Seriously. My computer keyboard runs on battery, as does my computer mouse. Cell phone, company phone, iPad, Kindle, calculator... Even one of my basses has a battery. Many of them are rechargeable, of course, but that doesn't help much since I'm really bad at plugging stuff in.

At least a couple of these problems have been solved lately. I got a Cellularize portable cell phone charger here. I have something similar, but the Cellularize runs circles around the other charger.

It is heavy enough to feel right, but not so heavy that it causes a problem when tucked into a purse. It charges quickly, and keeps my phones or even the iPad running for quite some time, and it has a flashlight.

The flashlight is a big deal to me. I don't like stumbling around the yard in the dark with the dogs - they can see just fine, but I can't.

Hubs is a specialist at losing flashlights - they're in the house somewhere, but the only way to find one is through looking for something else and stumbling over one. Trust me, they end up in weird places. This flashlight is mine, because it's attached to my charger, and I know where it is.

And you know what? It's small yet to hold yet bright enough to give a good light, so it's perfect for under-the-cover reading. (Yep, I'm goofy. I still do that, like a little kid on TV if the book is good enough and I don't want to disturb the sleeping family.)

This charger comes with a good manual too, that even shows specs for the battery. None of my other chargers have had the courage to do that.

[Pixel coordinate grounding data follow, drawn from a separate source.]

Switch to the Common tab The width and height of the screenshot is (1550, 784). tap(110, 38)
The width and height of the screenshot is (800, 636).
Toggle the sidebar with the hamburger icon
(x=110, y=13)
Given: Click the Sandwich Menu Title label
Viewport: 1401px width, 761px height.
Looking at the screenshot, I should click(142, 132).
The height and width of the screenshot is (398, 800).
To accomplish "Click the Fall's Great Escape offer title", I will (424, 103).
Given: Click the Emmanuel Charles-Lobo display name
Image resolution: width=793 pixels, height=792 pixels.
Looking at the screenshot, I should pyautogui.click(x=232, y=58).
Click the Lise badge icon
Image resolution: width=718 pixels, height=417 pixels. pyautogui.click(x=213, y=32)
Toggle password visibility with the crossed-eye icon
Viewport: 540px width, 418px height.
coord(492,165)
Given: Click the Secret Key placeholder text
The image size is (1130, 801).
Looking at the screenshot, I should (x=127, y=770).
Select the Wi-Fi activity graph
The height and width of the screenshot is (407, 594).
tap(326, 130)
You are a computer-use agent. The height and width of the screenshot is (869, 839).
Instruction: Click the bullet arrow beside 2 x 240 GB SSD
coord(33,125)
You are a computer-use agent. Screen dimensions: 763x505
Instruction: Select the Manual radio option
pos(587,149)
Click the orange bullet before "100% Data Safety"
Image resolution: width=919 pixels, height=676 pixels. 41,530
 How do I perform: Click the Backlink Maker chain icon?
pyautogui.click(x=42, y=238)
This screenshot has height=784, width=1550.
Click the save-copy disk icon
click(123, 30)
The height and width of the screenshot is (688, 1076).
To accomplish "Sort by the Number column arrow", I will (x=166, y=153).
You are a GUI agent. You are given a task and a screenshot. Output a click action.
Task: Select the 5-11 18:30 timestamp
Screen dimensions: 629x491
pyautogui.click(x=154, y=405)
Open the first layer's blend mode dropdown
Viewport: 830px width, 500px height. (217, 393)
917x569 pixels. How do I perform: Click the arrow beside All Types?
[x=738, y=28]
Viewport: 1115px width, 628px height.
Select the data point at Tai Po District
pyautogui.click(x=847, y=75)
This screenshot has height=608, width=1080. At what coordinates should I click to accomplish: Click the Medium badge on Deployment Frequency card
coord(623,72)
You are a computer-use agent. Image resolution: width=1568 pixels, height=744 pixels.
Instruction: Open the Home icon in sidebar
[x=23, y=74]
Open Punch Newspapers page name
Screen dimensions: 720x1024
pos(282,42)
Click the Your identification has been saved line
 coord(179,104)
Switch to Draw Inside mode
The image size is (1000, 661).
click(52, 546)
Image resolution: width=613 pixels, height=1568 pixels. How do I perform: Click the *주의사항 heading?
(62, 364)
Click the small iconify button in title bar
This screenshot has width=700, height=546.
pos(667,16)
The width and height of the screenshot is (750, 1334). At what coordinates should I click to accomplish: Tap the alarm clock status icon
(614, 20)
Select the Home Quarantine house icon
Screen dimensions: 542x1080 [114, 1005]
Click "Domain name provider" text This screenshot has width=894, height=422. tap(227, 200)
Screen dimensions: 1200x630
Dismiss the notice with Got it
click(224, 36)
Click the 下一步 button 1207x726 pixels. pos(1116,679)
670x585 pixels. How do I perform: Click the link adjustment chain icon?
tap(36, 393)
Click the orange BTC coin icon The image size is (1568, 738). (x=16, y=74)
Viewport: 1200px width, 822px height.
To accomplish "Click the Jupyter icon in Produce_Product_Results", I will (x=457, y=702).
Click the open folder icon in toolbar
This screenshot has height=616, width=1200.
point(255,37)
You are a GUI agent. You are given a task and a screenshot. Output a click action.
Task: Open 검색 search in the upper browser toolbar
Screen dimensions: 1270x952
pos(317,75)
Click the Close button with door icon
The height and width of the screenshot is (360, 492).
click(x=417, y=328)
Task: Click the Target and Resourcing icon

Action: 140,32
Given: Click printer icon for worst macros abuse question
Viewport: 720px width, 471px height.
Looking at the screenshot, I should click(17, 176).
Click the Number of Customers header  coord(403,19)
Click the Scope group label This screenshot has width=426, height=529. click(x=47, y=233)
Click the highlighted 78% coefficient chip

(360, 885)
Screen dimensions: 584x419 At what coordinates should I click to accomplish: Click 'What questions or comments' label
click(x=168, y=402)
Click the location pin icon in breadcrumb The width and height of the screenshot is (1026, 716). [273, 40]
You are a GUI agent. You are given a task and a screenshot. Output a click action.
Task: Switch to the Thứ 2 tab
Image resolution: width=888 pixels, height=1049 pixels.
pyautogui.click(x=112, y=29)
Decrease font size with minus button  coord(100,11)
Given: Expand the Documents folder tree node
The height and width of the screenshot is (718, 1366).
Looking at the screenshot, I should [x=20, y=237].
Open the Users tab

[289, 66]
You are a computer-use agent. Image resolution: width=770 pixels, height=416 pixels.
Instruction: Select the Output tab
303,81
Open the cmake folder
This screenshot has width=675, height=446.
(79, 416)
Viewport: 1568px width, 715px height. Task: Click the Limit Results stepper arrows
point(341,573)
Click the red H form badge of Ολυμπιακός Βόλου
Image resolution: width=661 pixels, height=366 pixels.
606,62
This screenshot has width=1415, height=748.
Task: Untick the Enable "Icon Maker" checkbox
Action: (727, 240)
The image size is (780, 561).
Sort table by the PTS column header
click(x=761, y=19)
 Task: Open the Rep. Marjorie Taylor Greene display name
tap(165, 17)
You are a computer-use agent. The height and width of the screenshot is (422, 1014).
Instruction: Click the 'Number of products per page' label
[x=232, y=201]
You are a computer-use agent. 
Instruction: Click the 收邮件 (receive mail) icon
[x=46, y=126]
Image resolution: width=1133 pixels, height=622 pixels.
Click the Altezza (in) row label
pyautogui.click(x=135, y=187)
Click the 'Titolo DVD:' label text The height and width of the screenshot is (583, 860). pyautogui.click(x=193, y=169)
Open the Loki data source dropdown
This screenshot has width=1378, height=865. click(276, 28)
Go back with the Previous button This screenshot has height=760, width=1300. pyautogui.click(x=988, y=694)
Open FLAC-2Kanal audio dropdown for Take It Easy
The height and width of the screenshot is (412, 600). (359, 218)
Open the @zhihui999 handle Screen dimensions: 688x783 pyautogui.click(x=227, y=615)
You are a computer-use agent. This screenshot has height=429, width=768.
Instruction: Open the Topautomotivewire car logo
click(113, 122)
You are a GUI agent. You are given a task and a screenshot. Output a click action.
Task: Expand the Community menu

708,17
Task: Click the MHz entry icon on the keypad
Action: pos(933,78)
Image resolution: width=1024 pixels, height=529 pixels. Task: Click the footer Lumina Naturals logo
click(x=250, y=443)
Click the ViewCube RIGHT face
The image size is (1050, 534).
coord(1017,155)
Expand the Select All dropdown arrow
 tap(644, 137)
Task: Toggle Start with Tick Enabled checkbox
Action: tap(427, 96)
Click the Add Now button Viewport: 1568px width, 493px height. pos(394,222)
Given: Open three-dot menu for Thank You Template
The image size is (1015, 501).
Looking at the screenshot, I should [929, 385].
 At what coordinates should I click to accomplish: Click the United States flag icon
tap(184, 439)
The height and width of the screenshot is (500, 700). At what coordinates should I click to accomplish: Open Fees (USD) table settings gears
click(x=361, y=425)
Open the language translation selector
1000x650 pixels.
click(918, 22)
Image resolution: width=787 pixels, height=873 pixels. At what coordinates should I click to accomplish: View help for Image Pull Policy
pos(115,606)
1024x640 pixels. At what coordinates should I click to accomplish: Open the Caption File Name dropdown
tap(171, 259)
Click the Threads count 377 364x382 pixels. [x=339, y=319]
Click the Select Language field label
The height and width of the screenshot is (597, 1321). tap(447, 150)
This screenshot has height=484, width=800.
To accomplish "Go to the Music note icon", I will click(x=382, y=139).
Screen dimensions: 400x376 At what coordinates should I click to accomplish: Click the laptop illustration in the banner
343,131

Do you have a lot of battery-powered gadgets too? Have you found a solution to running out of battery?

Friday, January 2, 2015

Happy New Year!

When 2014 started I predicted it would be a year filled with change. That turned out to be true, albeit most of the changes were much more difficult than I had in mind. Now it's gone, good riddance, and we're heading into something new.

Yes, I'm aware that the new year is an arbitrary point decided by humans, but that doesn't matter. It's as good a point as any to look back and make necessary adjustments going forward. I have high hopes for 2015. I hope this year will be a little easier than the last one.

For 2015, I've promised myself to take a little time every day for something I think is fun. Santa brought me a practice amp for Christmas, and I haven't realized how much I missed playing the bass until now. (I have an amp, but it's too big for a residential area, lol. Low volume on it is still pretty dang loud.) A little time playing every day has already made me a happier person. I miss my band, but playing for me is better than not playing at all.

During the year I hope to get back to writing fiction too. I have so many ideas and almost finished stories, but everything came to a screeching halt with Mikey's illness last year. If I can find some balance maybe I can finish at least one story this year - it would make me feel accomplished.

With any luck I'll get back to this blog too. I've been writing so much for other people my own stuff has fallen behind.

That's three New Year's Resolutions for me. Have you made any? Was 2014 a good year for you? Are you looking forward to the new one, or are you sad to see the old one go?